- Joura Joura in Jammu and Kashmir, India
- Coordinates: 33°05′23″N 75°47′46″E﻿ / ﻿33.089715°N 75.796233°E
- Country: India
- Union Territory: Jammu and Kashmir
- District: Doda

Area
- • Total: 8 km^{2} (3.1 sq mi)
- Demonym(s): Kashmiri, Bhalessi, Bhaderwahi, Sarazi, Gojri, Bhalessi

Languages
- • Official Language: Urdu
- • Spoken: Kashmiri, Gojari, Bhadarwahi, Urdu
- Time zone: UTC+5:30 (IST)
- PIN: 182203

= Joura, Jammu and Kashmir =

Village in Jammu and Kashmir

Joura is a village located in the Thatri Block of the Doda district in Jammu and Kashmir. The area is divided into two panchayats called Joura Khurd and Joura Kalan.
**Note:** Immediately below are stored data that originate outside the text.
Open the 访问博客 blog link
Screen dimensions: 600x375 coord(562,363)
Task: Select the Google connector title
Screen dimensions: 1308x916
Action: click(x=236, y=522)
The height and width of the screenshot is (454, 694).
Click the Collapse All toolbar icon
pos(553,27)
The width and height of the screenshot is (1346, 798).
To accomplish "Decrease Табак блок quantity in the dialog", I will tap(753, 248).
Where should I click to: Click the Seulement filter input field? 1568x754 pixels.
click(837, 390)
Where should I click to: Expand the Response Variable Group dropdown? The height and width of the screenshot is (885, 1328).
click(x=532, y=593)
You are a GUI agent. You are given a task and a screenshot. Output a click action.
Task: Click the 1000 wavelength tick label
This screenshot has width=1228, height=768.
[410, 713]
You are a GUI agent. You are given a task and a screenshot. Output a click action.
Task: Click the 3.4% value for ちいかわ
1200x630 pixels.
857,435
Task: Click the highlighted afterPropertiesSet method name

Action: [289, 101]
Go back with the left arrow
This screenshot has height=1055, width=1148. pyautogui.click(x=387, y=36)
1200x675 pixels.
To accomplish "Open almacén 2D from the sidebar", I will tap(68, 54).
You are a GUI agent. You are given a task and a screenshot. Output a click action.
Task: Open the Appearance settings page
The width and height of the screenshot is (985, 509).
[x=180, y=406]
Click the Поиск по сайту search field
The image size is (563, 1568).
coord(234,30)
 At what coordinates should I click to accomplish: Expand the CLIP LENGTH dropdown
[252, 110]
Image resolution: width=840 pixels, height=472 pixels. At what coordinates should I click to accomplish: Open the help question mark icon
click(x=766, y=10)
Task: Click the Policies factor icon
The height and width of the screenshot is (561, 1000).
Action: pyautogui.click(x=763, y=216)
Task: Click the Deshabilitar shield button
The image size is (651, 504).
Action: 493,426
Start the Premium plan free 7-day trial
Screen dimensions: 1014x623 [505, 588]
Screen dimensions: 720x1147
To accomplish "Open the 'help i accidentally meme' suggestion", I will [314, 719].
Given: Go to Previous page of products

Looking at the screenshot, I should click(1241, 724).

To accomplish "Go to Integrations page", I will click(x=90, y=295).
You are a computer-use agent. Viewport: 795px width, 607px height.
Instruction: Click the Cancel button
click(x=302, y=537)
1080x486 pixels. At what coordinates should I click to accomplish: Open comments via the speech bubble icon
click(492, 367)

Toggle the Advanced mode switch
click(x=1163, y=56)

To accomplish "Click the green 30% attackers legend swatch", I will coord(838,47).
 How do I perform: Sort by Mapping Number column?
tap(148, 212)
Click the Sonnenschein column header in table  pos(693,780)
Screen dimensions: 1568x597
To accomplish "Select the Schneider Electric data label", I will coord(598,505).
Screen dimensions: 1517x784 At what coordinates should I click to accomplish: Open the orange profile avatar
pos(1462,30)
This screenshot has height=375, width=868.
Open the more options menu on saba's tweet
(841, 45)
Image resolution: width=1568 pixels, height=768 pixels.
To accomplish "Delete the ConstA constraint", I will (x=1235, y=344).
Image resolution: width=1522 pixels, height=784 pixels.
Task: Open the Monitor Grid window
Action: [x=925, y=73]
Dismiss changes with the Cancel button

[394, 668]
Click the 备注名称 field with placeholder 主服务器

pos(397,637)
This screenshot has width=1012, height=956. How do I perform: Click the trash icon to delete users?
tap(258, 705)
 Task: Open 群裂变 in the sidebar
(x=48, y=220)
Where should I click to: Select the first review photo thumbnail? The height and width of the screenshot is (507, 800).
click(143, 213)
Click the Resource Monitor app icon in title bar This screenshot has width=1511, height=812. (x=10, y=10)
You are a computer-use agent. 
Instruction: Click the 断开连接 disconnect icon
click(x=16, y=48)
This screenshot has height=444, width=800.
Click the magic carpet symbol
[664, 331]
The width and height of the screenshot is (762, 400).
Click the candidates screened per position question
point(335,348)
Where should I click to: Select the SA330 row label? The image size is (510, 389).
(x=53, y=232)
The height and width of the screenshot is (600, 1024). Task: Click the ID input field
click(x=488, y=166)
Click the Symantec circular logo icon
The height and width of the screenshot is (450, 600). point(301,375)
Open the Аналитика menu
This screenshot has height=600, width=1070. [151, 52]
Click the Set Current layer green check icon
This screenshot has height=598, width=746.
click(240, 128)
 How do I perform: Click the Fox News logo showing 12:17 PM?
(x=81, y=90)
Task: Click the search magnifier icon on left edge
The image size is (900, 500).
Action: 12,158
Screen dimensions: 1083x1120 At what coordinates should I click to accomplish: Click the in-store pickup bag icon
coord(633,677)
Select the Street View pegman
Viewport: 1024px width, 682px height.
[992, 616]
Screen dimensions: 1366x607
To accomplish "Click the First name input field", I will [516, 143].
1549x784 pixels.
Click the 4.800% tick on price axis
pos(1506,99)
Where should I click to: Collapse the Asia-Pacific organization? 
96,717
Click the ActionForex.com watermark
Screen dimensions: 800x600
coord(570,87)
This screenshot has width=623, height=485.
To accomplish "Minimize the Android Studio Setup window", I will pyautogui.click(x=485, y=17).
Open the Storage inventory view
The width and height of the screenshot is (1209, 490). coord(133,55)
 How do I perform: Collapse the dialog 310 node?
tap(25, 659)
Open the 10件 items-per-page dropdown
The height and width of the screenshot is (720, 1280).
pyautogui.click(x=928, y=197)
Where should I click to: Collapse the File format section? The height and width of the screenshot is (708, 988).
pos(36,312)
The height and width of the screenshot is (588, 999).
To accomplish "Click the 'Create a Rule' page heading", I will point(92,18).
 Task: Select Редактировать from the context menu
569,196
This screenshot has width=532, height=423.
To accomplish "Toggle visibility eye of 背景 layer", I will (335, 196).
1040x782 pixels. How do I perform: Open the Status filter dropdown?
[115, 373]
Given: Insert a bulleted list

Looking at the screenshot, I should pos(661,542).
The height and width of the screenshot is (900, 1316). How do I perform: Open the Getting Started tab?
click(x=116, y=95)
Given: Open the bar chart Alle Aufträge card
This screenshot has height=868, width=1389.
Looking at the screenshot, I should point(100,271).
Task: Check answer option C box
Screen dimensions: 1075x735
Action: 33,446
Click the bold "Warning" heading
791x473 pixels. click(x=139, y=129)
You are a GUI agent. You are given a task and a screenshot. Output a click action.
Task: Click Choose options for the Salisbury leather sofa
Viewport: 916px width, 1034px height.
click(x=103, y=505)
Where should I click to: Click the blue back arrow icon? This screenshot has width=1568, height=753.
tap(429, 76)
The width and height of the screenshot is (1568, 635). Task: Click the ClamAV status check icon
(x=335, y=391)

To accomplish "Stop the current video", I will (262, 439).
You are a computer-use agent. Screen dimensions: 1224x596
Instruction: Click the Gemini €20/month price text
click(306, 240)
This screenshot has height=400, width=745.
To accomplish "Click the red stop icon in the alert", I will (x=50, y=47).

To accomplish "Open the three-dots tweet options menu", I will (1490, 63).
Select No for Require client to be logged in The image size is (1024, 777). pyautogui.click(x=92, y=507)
The village is one of the preferred routes to the hill station and meadow Jantroon Dhar.

==Location==
Joura is located about 21 kilometers east of the District Headquarters, Doda, and 10 kilometers from Kahara on the Thathri–Gandoh road, which connects to National Highway 244 at Thathri.